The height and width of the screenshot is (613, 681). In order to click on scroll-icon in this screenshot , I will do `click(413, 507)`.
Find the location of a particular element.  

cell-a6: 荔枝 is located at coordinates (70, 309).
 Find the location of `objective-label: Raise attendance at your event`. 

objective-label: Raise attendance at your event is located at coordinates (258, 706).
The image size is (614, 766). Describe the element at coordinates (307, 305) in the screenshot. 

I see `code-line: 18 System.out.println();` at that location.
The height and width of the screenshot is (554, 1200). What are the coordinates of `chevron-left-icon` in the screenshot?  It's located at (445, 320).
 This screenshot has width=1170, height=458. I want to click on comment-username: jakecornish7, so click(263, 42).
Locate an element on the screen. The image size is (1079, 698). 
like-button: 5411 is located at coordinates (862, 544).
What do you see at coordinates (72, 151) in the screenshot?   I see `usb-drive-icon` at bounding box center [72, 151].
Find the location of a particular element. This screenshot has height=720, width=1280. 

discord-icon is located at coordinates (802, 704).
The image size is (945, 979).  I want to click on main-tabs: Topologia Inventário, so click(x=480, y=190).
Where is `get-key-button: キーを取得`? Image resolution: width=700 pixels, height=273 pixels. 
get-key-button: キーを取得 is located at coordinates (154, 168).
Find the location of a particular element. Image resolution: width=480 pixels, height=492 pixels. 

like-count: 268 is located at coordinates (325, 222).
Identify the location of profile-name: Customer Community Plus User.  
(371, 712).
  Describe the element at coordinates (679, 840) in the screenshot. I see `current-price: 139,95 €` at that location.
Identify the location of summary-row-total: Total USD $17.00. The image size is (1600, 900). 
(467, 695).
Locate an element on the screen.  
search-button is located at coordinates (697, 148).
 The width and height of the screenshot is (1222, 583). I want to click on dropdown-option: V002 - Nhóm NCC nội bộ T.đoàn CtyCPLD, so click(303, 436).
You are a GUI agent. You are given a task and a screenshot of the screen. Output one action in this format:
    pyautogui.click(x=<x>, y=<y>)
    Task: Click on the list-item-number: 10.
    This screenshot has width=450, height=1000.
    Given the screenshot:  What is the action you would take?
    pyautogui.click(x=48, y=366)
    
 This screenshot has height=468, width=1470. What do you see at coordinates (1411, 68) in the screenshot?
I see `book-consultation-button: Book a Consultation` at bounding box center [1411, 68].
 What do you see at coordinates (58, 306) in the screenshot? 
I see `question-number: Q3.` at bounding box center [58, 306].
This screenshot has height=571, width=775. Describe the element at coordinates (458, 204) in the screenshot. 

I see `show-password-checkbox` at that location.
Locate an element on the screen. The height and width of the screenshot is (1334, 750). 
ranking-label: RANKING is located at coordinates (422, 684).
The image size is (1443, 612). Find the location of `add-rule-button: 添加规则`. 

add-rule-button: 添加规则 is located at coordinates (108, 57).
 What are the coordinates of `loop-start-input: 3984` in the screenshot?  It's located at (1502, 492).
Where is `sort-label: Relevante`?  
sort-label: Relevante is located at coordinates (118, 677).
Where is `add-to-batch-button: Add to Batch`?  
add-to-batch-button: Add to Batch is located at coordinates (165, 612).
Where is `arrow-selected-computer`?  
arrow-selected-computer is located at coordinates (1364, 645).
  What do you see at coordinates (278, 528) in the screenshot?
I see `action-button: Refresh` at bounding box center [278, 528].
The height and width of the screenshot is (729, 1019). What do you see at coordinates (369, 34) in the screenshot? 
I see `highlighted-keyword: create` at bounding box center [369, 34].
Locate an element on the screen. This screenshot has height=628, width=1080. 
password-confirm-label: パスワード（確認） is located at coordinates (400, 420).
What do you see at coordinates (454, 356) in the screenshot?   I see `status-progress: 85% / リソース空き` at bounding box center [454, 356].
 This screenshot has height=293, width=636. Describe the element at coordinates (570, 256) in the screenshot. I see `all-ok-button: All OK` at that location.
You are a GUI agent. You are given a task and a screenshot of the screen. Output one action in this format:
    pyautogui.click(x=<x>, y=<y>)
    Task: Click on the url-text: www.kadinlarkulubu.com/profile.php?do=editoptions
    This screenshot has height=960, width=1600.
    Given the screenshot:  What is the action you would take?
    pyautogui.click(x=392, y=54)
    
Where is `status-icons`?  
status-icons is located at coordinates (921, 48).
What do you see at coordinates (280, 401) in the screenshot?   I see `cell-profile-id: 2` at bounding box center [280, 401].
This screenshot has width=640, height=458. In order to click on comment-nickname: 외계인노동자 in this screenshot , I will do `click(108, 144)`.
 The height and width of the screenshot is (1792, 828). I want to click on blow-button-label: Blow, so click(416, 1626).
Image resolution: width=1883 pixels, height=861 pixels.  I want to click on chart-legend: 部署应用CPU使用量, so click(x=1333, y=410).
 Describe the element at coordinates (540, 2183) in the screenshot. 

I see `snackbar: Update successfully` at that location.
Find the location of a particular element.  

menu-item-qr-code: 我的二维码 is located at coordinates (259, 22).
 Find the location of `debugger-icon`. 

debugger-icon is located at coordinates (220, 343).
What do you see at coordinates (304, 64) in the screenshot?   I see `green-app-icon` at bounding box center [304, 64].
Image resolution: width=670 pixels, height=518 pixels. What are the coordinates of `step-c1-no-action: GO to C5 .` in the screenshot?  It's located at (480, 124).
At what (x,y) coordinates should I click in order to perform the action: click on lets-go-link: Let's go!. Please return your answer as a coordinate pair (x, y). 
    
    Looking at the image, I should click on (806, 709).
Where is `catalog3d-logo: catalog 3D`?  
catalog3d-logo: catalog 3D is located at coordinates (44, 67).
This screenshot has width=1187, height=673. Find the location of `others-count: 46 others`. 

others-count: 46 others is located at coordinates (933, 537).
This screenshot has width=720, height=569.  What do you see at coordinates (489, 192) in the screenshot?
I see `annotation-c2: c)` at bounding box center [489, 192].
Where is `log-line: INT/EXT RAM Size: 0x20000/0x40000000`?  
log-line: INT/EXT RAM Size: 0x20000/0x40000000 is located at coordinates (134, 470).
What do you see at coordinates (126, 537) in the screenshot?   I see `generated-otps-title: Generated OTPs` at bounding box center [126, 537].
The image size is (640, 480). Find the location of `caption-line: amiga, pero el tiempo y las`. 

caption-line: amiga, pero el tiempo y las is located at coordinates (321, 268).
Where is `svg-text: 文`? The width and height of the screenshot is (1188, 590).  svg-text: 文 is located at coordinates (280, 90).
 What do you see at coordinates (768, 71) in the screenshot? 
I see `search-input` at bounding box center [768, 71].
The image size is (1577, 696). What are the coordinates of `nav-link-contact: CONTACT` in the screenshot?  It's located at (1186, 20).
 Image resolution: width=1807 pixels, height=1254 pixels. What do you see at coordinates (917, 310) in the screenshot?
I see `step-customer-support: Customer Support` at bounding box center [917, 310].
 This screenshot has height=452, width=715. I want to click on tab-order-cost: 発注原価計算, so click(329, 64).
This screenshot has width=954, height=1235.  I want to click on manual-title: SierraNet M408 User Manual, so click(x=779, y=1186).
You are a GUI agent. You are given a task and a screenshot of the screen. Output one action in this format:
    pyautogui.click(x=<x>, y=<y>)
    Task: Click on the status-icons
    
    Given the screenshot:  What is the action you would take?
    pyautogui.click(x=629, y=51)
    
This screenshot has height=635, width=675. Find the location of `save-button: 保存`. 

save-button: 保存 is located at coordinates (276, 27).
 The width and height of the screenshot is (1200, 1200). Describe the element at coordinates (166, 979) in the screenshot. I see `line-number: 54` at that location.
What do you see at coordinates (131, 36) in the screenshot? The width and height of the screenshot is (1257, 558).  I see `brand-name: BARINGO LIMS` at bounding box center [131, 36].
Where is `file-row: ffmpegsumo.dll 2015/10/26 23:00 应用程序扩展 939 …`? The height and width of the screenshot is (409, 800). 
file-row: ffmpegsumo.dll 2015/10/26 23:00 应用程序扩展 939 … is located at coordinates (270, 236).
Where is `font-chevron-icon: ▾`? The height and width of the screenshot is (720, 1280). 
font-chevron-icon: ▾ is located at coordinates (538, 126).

━━━━━━━━━━━━━━━━━━━━

About this exercise
Please edit the entries from the line containing "This screenshot has height=571, width=775." down to the line containing "center [278, 528]." by replacing "Locate an element on the screen" with "Find an element on the screen" and leaving everything else unchanged. Return only those lines.

Output
This screenshot has height=571, width=775. Describe the element at coordinates (458, 204) in the screenshot. 

I see `show-password-checkbox` at that location.
Find an element on the screen. The height and width of the screenshot is (1334, 750). 
ranking-label: RANKING is located at coordinates (422, 684).
The image size is (1443, 612). Find the location of `add-rule-button: 添加规则`. 

add-rule-button: 添加规则 is located at coordinates (108, 57).
 What are the coordinates of `loop-start-input: 3984` in the screenshot?  It's located at (1502, 492).
Where is `sort-label: Relevante`?  
sort-label: Relevante is located at coordinates (118, 677).
Where is `add-to-batch-button: Add to Batch`?  
add-to-batch-button: Add to Batch is located at coordinates (165, 612).
Where is `arrow-selected-computer`?  
arrow-selected-computer is located at coordinates (1364, 645).
  What do you see at coordinates (278, 528) in the screenshot?
I see `action-button: Refresh` at bounding box center [278, 528].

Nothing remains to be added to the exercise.